SACRAMENTO, Calif. (AP) - Blue Shield of California is protesting a state decision to strip the nonprofit health insurer of its tax-exempt status, which the company has held since its founding in 1939.

The California Franchise Tax Board quietly revoked the tax break in August, the Los Angeles Times reported Wednesday (https://lat.ms/1FBUw3s ).

The decision could put San Francisco-based Blue Shield on the hook for tens of millions of dollars in state taxes each year. The insurer has paid federal taxes for years.

A spokeswoman for the tax agency declined to comment on why the insurer lost its status. The highly unusual action came after a lengthy state audit reviewed the justification for Blue Shield’s taxpayer subsidy, according to the newspaper.

Blue Shield said it is protesting the decision, but state officials have ordered it to file tax returns back to 2013 in the meantime.



California’s third-largest health insurer has faced criticism over its rate increases, executive pay and financial reserves.

Insurance Commissioner Dave Jones, a longtime critic of Blue Shield, said Wednesday that the company has also shifted its health insurance products from the Department of Insurance to the Department of Managed Health Care to avoid $100 million in premium taxes each year.

“Blue Shield is dodging taxes that other legitimate businesses and families and individuals pay, so it’s fundamentally unfair and corrosive to our system of tax collection,” Jones said.

Blue Shield spokesman Sean Barry told The Associated Press in an email that the vast majority of the company’s policies are already regulated by the Department of Managed Health Care and the company’s reasons for shifting business there are not related to taxes.

Barry added that the requirements for plans sold under the Department of Managed Health Care have been historically more rigorous than those regulated by the Department of Insurance.

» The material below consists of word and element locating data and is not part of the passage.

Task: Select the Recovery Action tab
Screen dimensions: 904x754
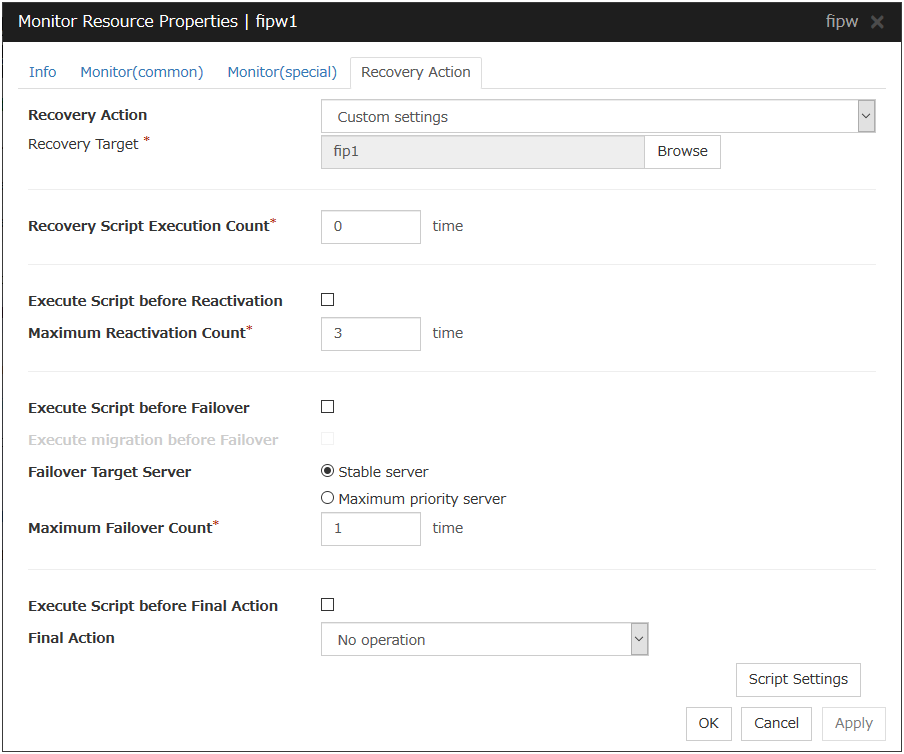Action: 415,72
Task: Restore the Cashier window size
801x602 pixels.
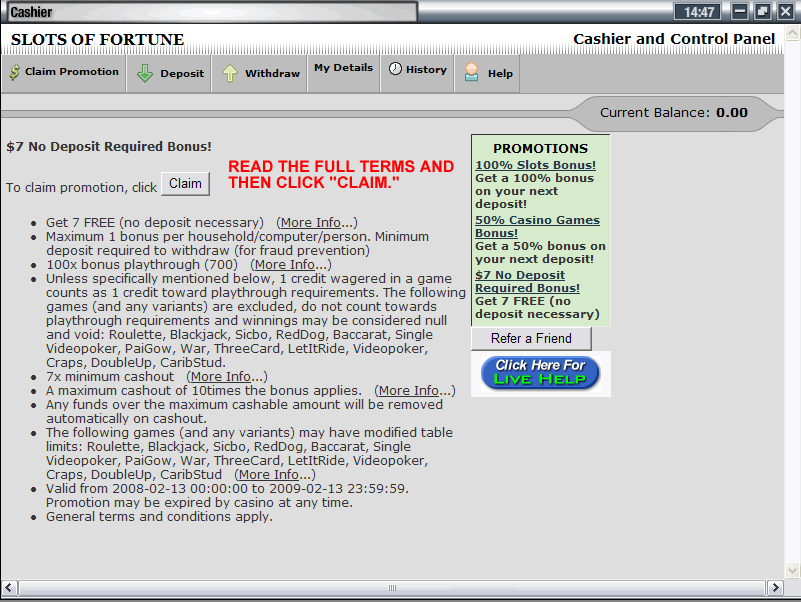Action: (x=763, y=12)
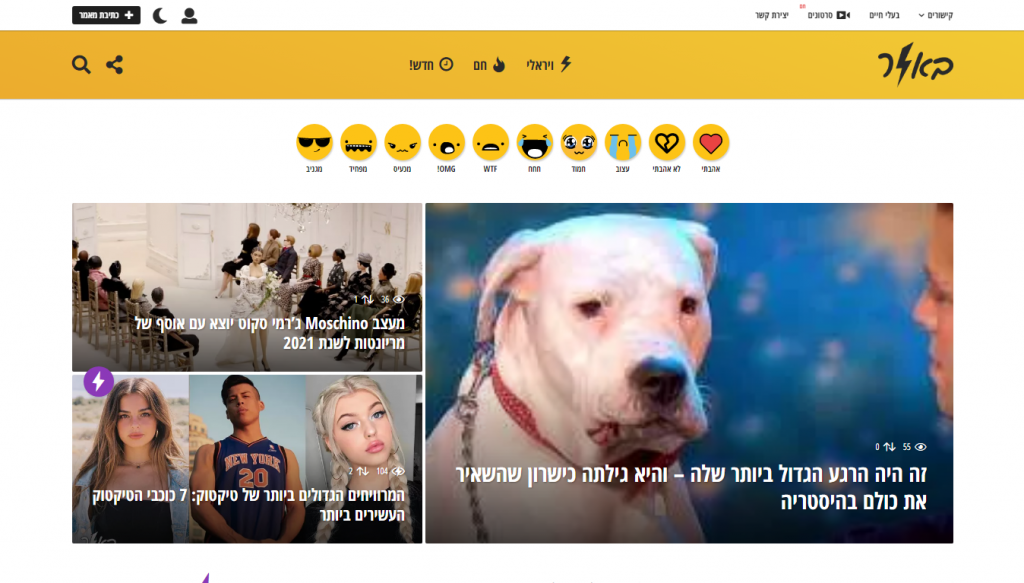Screen dimensions: 1024x583
Task: Open the חם flame tab
Action: [489, 65]
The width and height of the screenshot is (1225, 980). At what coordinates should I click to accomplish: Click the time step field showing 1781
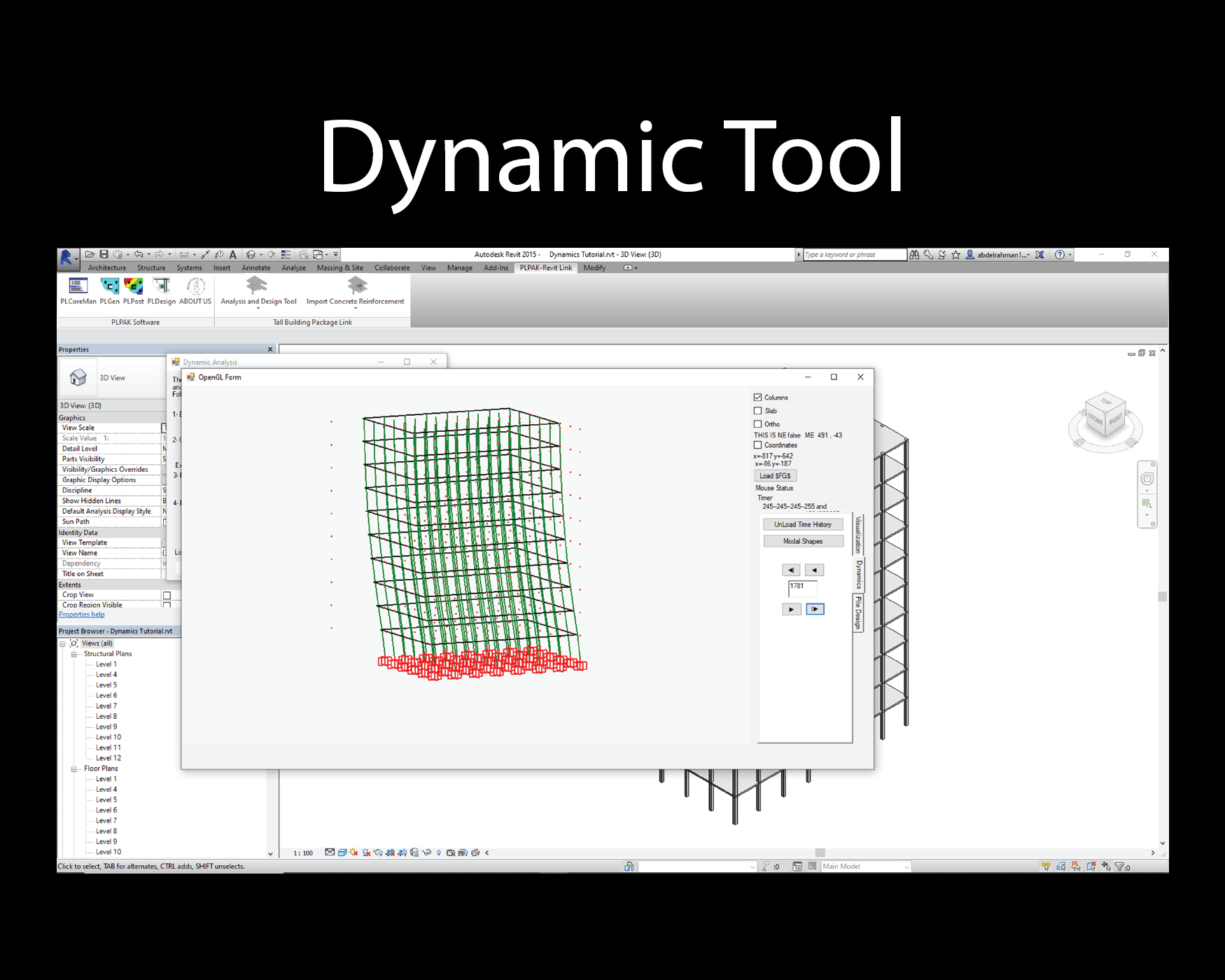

In 2011, facing a backlash over rate increases, the insurer capped its profits at 2 percent of annual revenue and returned about $560 million to customers and community groups from 2010 to 2012, the Times reported. Blue Shield also has given more than $325 million over the last decade to its own charitable foundation.

But some consumer advocates and health policy experts told the newspaper those moves aren’t enough in light of the company’s huge cash stockpile. Blue Shield’s surplus of $4.2 billion at the end of 2014 is four times as much as the Blue Cross and Blue Shield Association requires its member insurers to hold to cover future claims.

Critics also note that the company has not served the state’s poorest residents and has frequently has run afoul of state regulators. The 2011 disclosure that its former chief executive earned nearly $5 million stirred protests.

Some consumer groups have questioned whether certain Blue Shield spending is out of line with its nonprofit mission.

The company defended its work for California residents, citing its longstanding support of health reform and efforts to make coverage more affordable.

“Blue Shield as a company and management team firmly believes it is fulfilling its not-for-profit mission and commitment to the community,” Shivinsky told the newspaper.

Blue Shield has about 3.4 million customers and 5,000 employees and brought in $13.6 billion of revenue last year.